Tuesday, January 21, 2014

Pesamuan Agung itu dipimpin Mpu Kuturan



Pada suatu masa kemarin dulu di Jawa sana ada suatu wilayah yang bernama Girah, disanalah seorang Mpu yang punya nama besar di tanah Bali pernah bertahta. Berputri seorang, amat cantik nian Dyah  Ratna Menggalai nama Sang Putri. Lantaran beda alur keyakinan retaklah kerukunan keluarga Sang Raja ( sang istri menerapkan ilmu hitam/teluh terangjana, sedangkan Sang Raja/Mpu Kuturan menerapkan ilmu putih/kebajikan). Selisih faham keyakinan rupanya tiada pernah ada ujungnya, maka pada suatu ketika pada hari yang telah dipilih Sang Mpu (Mpu Kuturan) meninggalkan istri dan anaknya menuju tanah Bali. Karena menjadi janda, istri Mpu Kuturan dijuluki “ Walu atau Rangda Natheng Girah” yang artinya : janda raja Girah.

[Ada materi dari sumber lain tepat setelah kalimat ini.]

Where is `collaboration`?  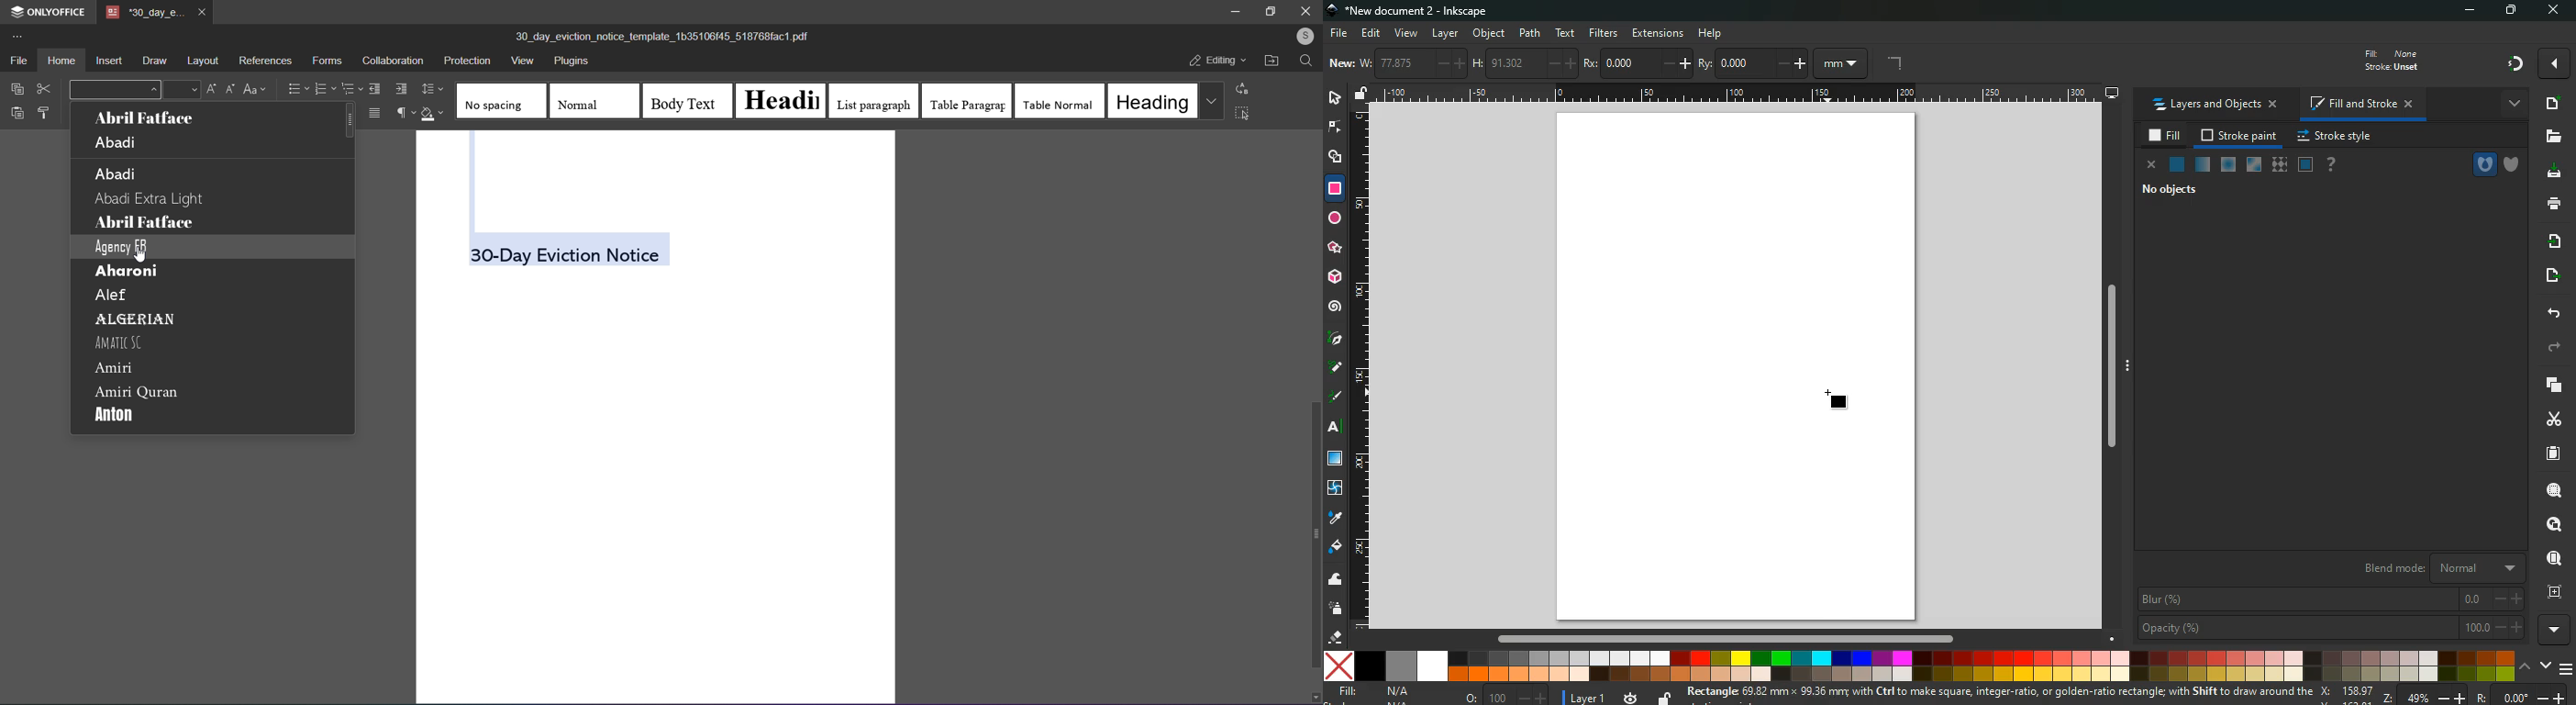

Pada saat Mpu Kuturan berhasil melangkahkan kakinya dari hari ke hari di tanah Bali, di tanah Bali sedang terjadi kemelut berkepanjangan di kalangan masyarakat Bali karena adanya dampak perbedaan kepercayaan dan penganutan agama yang berbeda. Yang tengah berkuasa/ jadi rajanya tanah Bali kala itu adalah Sri Gunaprya Dharmapatni. Saat pemerintahan beliaulah Mpu Kuturan dipercaya sebagai seorang senapati, dan karena juga ahli dalam bidang lainnya : politik dan pemerintahan maka Mpu Kuturan kala itu juga dipilih dan diangkat selaku ketua majelis “ pakiran-kiran ijro makabehan” yang beranggotaan semua senapati dan para pandhita, dangacarya dan dangupadhaya ( Siwa dan Budha).

Berbekal pengalaman sebagai raja Girah, Mpu Kuturan menemukan  kiat guna mengatasi kemelut yang berkelanjutan di kalangan masyarakat tanah Bali.  Pada suatu hari yang dianggap baik dan tepat, maka Mpu Kuturan selaku ketua Majelis Pakira-kiran Ijro Makabehan mengadakan pesamuhan agung, bertempat di Bata Anyar. Diundanglah semua tokoh dari masing-masing penganut kepercayaan dan pemeluk agama, yang dibedakan jadi tiga kelompok ;
a.      Dari penganut agama Budha, diwakili sendiri oleh Mpu Kuturan
b.      Tokoh-tokoh / pimpinan orang Bali Aga, dari masing-masing kepercayaan dan pemeluk agama : sadpaksa/ enam sekte agama, dijadikan satu kelompok.
c.       Para tokoh dan pimpinan agama Siwa ( didatangkan dari Jawa ).

Pada kesempatan yang baik itulah, Mpu Kuturan menyampaikan suatu kesimpulan akhir dan juga merupakan hasil dari pesamuhan agung itu yakni : bahwa penyebab utama kemelut berkepanjangan diantara masyarakat tanah Bali adalah agama.  Sebab itulah Mpu Kuturan memandang perlu mengadakan berbagai perubahan serta mengatur kembali tatanan kehidupan masyarakat  dengan suatu peraturan berdasarkan siatuasi dan kondisi serta aspirasi masyarakat. Maka saat itu lahirlah rumusan/keputusan yang menyangkut semua aspek masyarakat. Faham Tri Murti dijadikan dasar keagamaan, oraganisasi  kemasyarakatan dinamai Desa Pakraman, dan agar didirikan Kahyangan Tiga ( Pura Bale Agung/Pura Desa, Pura Puseh/Pura Segara, Pura Dalem/Hulu Setra), di setiap rumah tangga diwajibkan mendirikan sebuah pelinggih berbentuk  Rong Tiga, semua tanah pekarangan dan tanah-tanah disekitar desa pakraman dan pura Kahyangan Tiga adalah milik Desa Pakraman, tentang nama agama yang dianut oleh masyarakat tanah Bali adalah agama “ Siwa-Budha”

Sumber  : buku babad pasek, seri babad Bali.